- Énoncé A -
Mettez à jour la partie des enregistrements qui s'ouvre sur la ligne contenant "Given: Open the gift icon on right edge" et se termine à la fin des enregistrements, en remplaçant "gift" par "bell" sans rien changer d'autre. Reproduisez uniquement ces lignes, en omettant les images.

- Extrait choisi -
C'est la rentrée : avant les scolaires, celle des politiques, chacun·e les yeux rivés sur la prochaine élection présidentielle qui hérite du contexte sanitaire, ses restrictions et ses mensonges, d'une exacerbation des divisions et des divergences, d'une incertitude de première grandeur sur tous les plans d'abord politique, social et sanitaire.
Il fut un temps où la recherche du rassemblement l'emportait sur les divergences, où la nécessité dictée d'un deuxième tour à deux candidats conduisait à une candidature commune, unique sans quoi la gauche se retrouvait exclue de ce tour décisif prouvant que l'Union est une condition nécessaire à la victoire. L'union l'emportait alors contre les divisions. Il fut un temps, lointain, où la gauche fut portée par le peuple, que le peuple se savait, se croyait représenté par les partis de gouvernement de gauche, assez différents pour rassembler des projets, des idéologies, des ambitions, des forces sociales et citoyennes malgré leurs divergences. Alors tout était possible. De vraies avancées sociales suivirent ...
Depuis si longtemps maintenant, ces conquis-acquis furent et sont défendus dos au mur des trahisons, des renoncements, des scandales financiers et sanitaires qui ont minés au fil des ans une confiance dans la parole des politiques et singulièrement de ceux qui prétendent agir pour le peuple. Peu à peu en effet, la méfiance a succédé à la confiance :
De la confiance à la défiance
Les enrichissements illégaux, les magouilles et mensonges à gauche et à droite (Cahuzac, Sarkozy, ministres...), les scandales financiers innombrables, les scandales sanitaires répétés avec l'appui des instances de contrôle grâce aux conflits d'intérêts (médiator, sang contaminé, hormones de croissance, amiante, prothèse PIP...), le constat que les politiques et les firmes, les corrompu·es et ténors de mafias, sur l'ensemble de l'éventail politique s'en mettent plein les poches dès que la possibilité se présente, pour eux-mêmes ou financer ceci ou cela. Pour enrichir plus encore les plus riches et poursuivre cette course de mort, ils ont camouflé les alertes, étouffé les lanceurs d'alerte devenu·es les héros tragiques et salvateurs du théâtre contemporain quitte à empoisonner au sens propre tout ou partie de la population (chlordécone, perturbateurs endocriniens et autres pesticides...), tissent en permanence des romans, des justifications éhontées et mensongères pour poursuivre leurs politiques désastreuses pour les populations et tout le vivant, l'écosystème global.
Enfin ils ont abîmé et miné de l'intérieur la démocratie en la réduisant à quelques votes où les « propositions » du candidat-président valent référendum pour tout acte au cours du quinquennat depuis Macron. Après les lois liberticides, l'état d'exception qui devient la règle, l'accélération depuis son élection en 2017, de l'avalanche incessante de lois et moyens de la surveillance de masse comme ciblée, justifiés par toute cause opportuniste des chocs (terrorisme, pandémie...) sans garantir la sécurité réduite à la lutte contre le terrorisme quand l'emploi, la santé, le vivant, la qualité de l'eau, la qualité des moyens de subsistance et leur accès sont les premières sécurités d'une population. Novation du quinquennat : même l'assemblée nationale aux ordres ne fait plus affaire que comme chambre d'enregistrement, des comités et conseils en tout genre conseillent le monarque élyséen pour ses décisions souveraines pour son bon peuple ! Une façon royale de gouverner qui rappelle les Louis. Sommes-nous encore en République ? Cette pratique en fait douter. Le droit est souple et sa pratique flexible quand le conseil constitutionnel épouse cette façon de gouverner pour n'en gommer que des aspects les plus outranciers ou marginaux.

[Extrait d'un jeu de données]
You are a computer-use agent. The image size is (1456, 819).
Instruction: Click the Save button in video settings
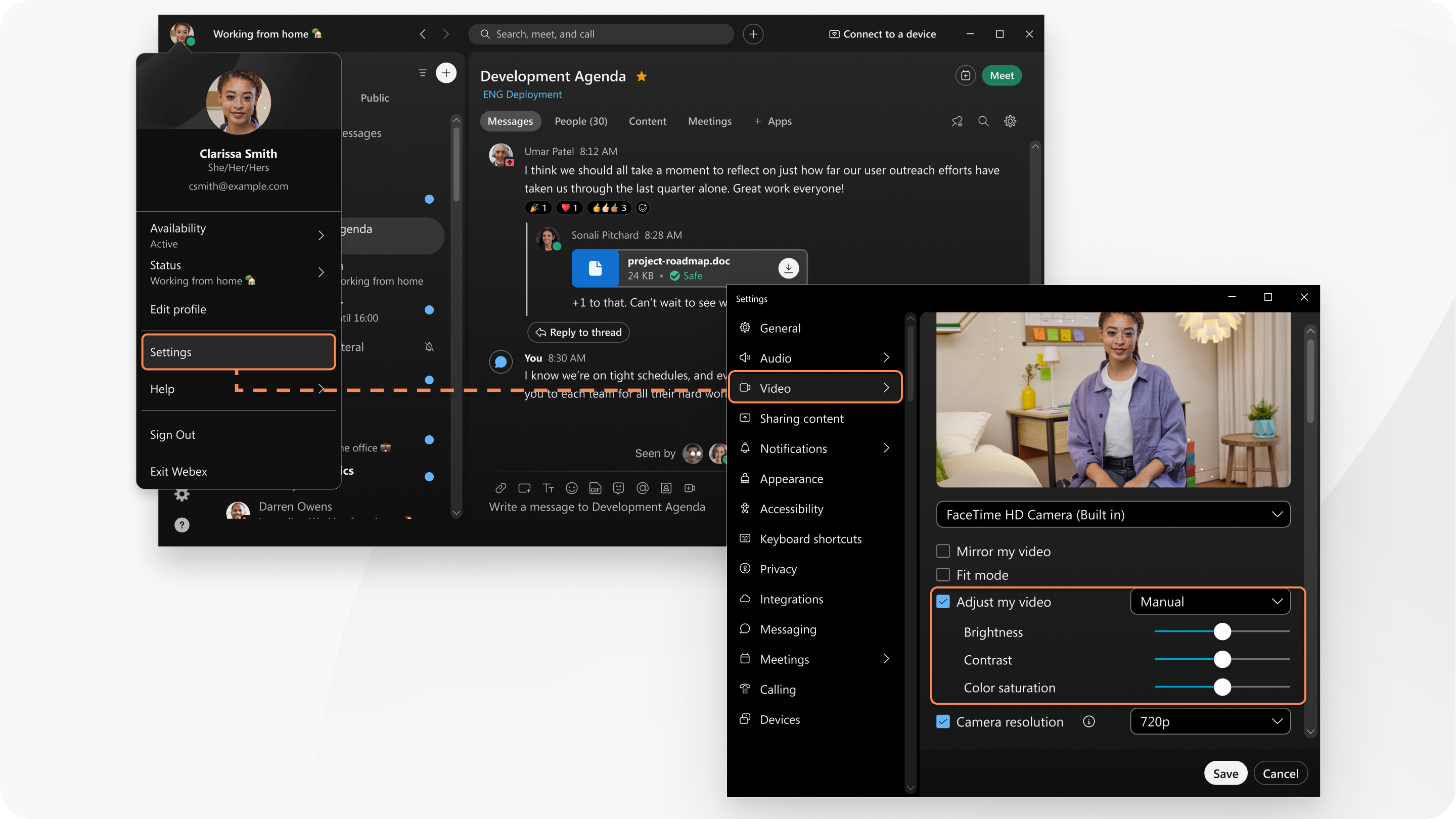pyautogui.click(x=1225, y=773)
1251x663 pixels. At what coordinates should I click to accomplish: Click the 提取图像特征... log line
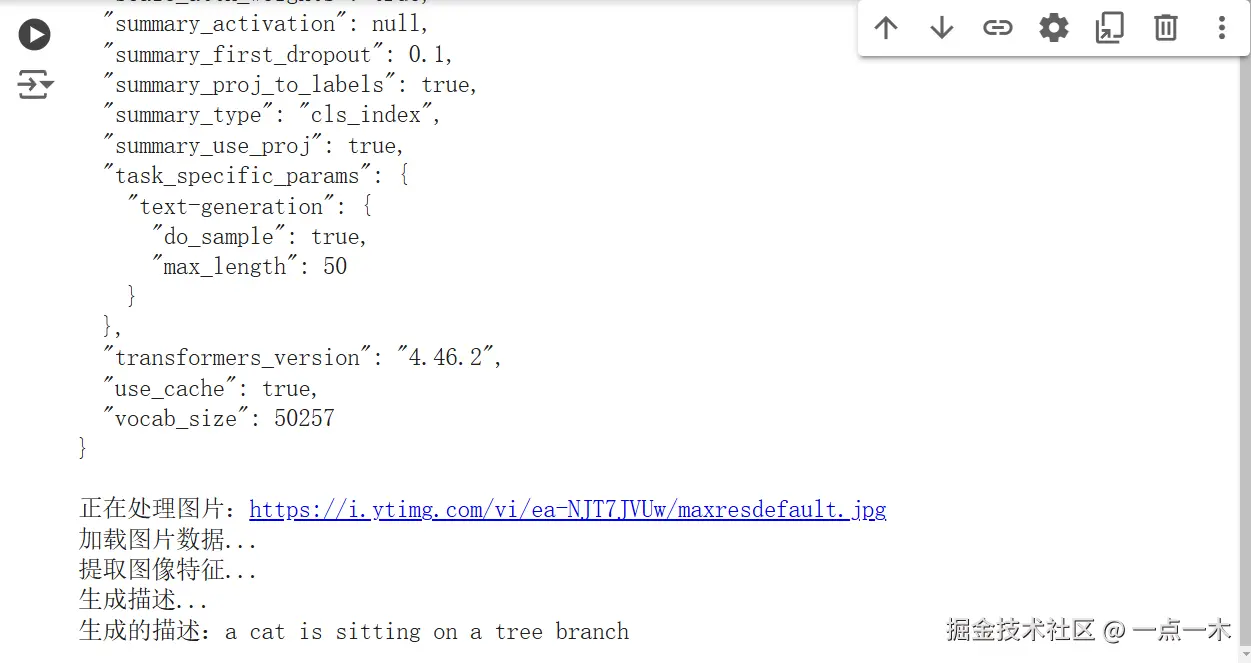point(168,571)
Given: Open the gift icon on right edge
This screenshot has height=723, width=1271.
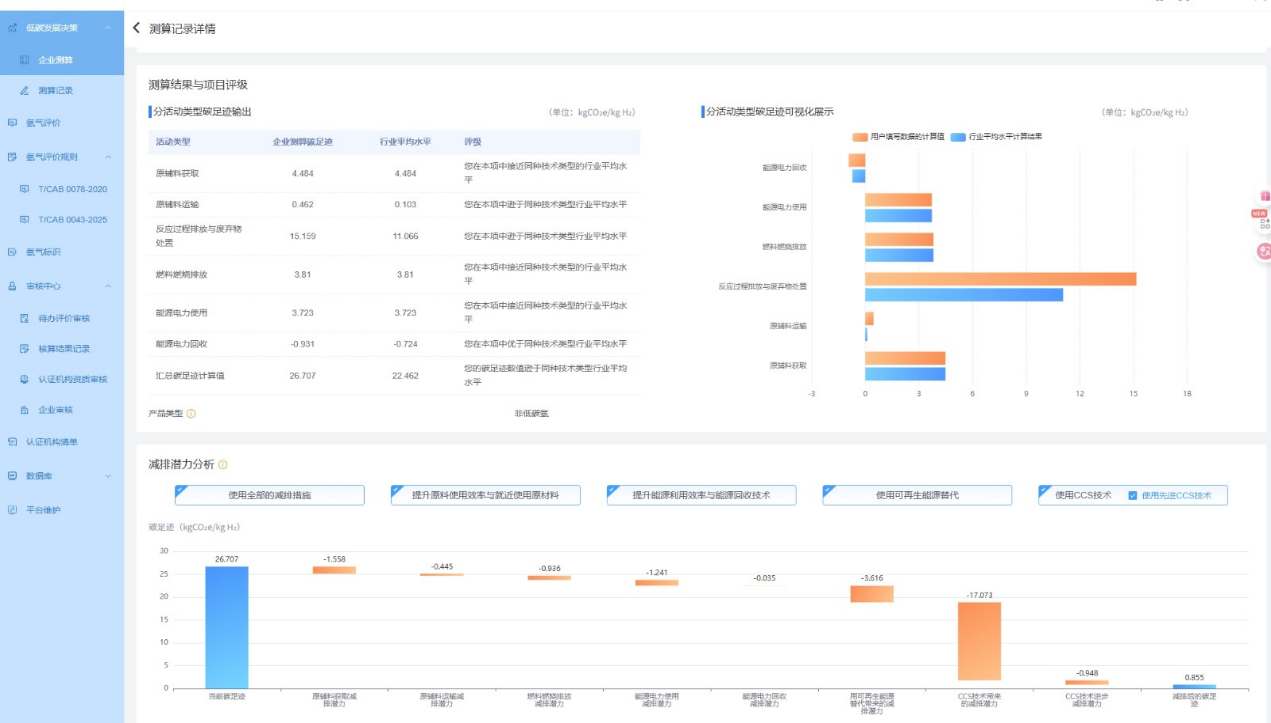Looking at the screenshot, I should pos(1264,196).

- Énoncé B -
Énumérez les scandales sanitaires que le texte sur la rentrée politique cite entre parenthèses comme exemples.

- Corrigé détaillé A -
Given: Open the bell icon on right edge
This screenshot has height=723, width=1271.
Looking at the screenshot, I should pos(1264,196).

- Corrigé détaillé B -
- médiator
- sang contaminé
- hormones de croissance
- amiante
- prothèse PIP